The Union-Find operations are nearly constant time because of path compression, giving amortized complexity α(n), where α is the inverse Ackermann function.

The dominant work comes from:

Processing all matrix entries
Recomputing the full lcp matrix

Both require O(n²) time.

The DP table stores (n+1)² integers, so space complexity is also O(n²).

Test Cases

from typing import List

class Solution:
    def findTheString(self, lcp: List[List[int]]) -> str:
        n = len(lcp)

        parent = list(range(n))

        def find(x):
            while parent[x] != x:
                parent[x] = parent[parent[x]]
                x = parent[x]
            return x

        def union(a, b):
            pa = find(a)
            pb = find(b)

            if pa != pb:
                parent[pb] = pa

        for i in range(n):
            if lcp[i][i] != n - i:
                return ""

        for i in range(n):
            for j in range(i + 1, n):
                if lcp[i][j] > 0:
                    union(i, j)

        result = [''] * n
        group_to_char = {}

        next_char = ord('a')

        for i in range(n):
            root = find(i)

            if root not in group_to_char:
                if next_char > ord('z'):
                    return ""

                group_to_char[root] = chr(next_char)
                next_char += 1

            result[i] = group_to_char[root]

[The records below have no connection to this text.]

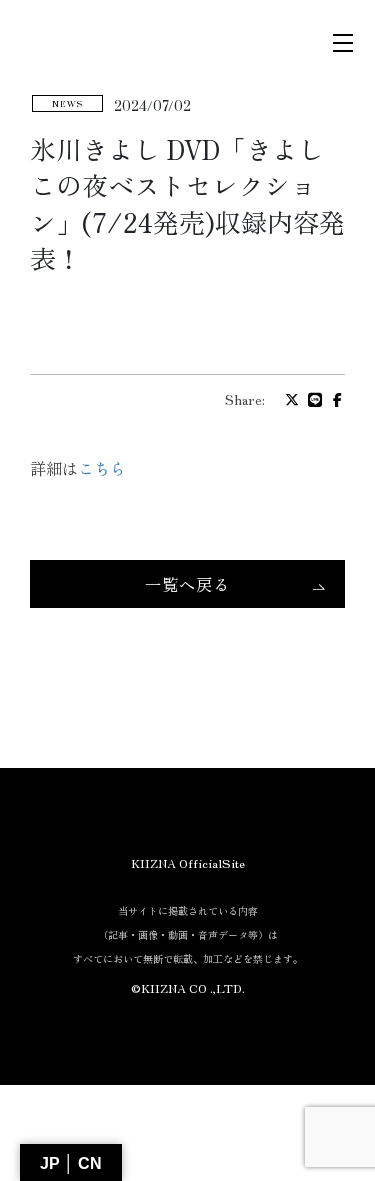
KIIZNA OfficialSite (188, 862)
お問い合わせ (188, 614)
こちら (102, 468)
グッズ (187, 760)
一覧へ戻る (187, 584)
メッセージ (188, 687)
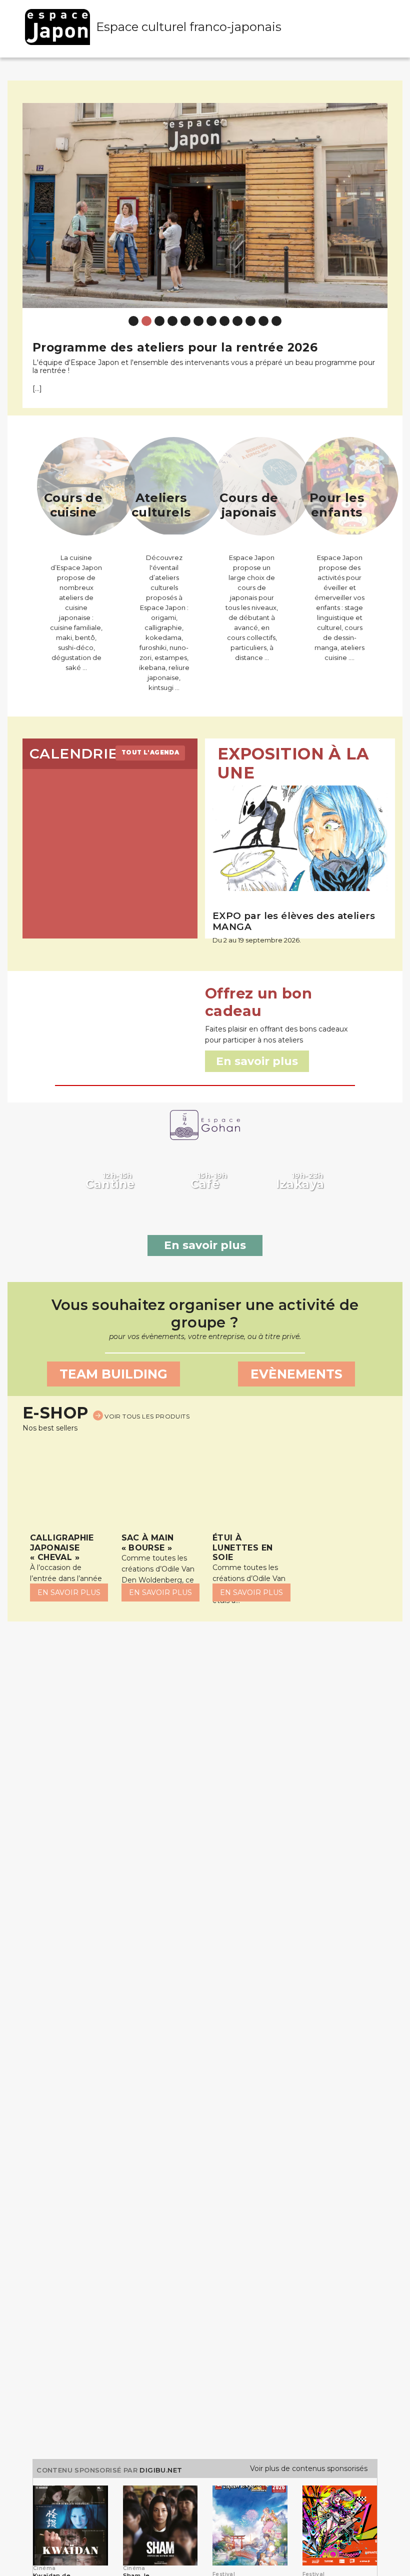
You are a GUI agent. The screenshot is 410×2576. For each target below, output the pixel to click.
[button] (31, 248)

        word = ''.join(result)

        dp = [[0] * (n + 1) for _ in range(n + 1)]

        for i in range(n - 1, -1, -1):
            for j in range(n - 1, -1, -1):
                if word[i] == word[j]:
                    dp[i][j] = 1 + dp[i + 1][j + 1]

        for i in range(n):
            for j in range(n):
                if dp[i][j] != lcp[i][j]:
                    return ""

        return word

sol = Solution()

# Example 1
assert sol.findTheString([
    [4,0,2,0],
    [0,3,0,1],
    [2,0,2,0],
    [0,1,0,1]
]) == "abab"

# Example 2
assert sol.findTheString([
    [4,3,2,1],
    [3,3,2,1],
    [2,2,2,1],
    [1,1,1,1]
]) == "aaaa"

# Example 3, invalid diagonal
assert sol.findTheString([
    [4,3,2,1],
    [3,3,2,1],
    [2,2,2,1],
    [1,1,1,3]
]) == ""

# Single character
assert sol.findTheString([
    [1]
]) == "a"

# Two different characters
assert sol.findTheString([
    [2,0],
    [0,1]
]) == "ab"

# Contradictory matrix
assert sol.findTheString([
    [3,1,1],
    [1,2,0],
    [1,0,1]
]) == ""

# Requires many distinct groups but still valid
assert sol.findTheString([
    [1,0,0],
    [0,1,0],
    [0,0,1]
]) == "abc"

# Impossible because more than 26 groups required
n = 27
matrix = [[0] * n for _ in range(n)]

for i in range(n):
    matrix[i][i] = 1

assert sol.findTheString(matrix) == ""

Test	Why
Alternating pattern	Validates separated equality groups
All same letters	Validates full merging
Invalid diagonal	Ensures self-match validation
Single character	Smallest possible input
Two distinct letters	Simple independent groups
Contradictory matrix	Detects recursive inconsistency
Fully distinct characters	Validates greedy assignment
More than 26 groups	Ensures alphabet limit handling

Edge Cases

Invalid Diagonal Values

A common source of bugs is forgetting that:

lcp[i][i] = n - i

must always hold.

For example:

lcp[3][3] = 3

is impossible when only one character remains in the suffix.

The implementation immediately validates all diagonal entries before doing any further processing.

Equality Constraints That Cause Contradictions

It is possible for pairwise equality relationships to appear valid while deeper suffix relationships remain inconsistent.

For example:

lcp[i][j] = 1

means the first characters match, but the next characters must differ. If later matrix entries imply they also match, the matrix becomes contradictory.

The final DP verification step catches all such inconsistencies.

More Than 26 Distinct Components

The problem restricts characters to lowercase English letters.

If the Union-Find structure produces more than 26 disconnected components, no valid string exists.

The greedy assignment step explicitly checks this condition and returns "" when necessary.